== Records for this exercise

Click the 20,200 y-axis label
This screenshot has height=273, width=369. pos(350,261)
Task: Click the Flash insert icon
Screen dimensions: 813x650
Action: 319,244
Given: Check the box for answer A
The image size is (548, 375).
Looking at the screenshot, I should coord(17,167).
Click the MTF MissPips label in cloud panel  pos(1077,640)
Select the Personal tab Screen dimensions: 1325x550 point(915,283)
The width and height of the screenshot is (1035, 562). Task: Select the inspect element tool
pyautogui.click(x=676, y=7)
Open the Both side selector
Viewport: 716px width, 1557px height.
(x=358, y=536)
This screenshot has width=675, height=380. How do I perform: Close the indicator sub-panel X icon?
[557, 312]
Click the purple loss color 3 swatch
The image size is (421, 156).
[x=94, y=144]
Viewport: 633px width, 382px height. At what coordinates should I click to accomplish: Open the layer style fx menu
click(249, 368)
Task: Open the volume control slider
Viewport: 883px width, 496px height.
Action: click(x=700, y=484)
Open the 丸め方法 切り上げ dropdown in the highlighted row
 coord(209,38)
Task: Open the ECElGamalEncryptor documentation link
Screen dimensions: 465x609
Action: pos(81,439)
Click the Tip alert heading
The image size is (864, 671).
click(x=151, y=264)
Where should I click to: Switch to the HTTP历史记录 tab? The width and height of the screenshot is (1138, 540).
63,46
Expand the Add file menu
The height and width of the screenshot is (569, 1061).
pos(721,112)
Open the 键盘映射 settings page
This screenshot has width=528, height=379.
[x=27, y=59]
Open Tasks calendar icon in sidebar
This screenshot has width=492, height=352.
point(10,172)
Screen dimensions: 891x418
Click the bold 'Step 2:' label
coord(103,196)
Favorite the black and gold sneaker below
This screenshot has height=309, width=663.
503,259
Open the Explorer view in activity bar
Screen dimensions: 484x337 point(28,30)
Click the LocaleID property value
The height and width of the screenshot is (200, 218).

====

Problem to solve -
Extract every line from the rows above that contains the word "dimensions".

Solution to the problem -
Screen dimensions: 813x650
Select the Personal tab Screen dimensions: 1325x550 point(915,283)
Screen dimensions: 465x609
Screen dimensions: 891x418
Screen dimensions: 484x337 point(28,30)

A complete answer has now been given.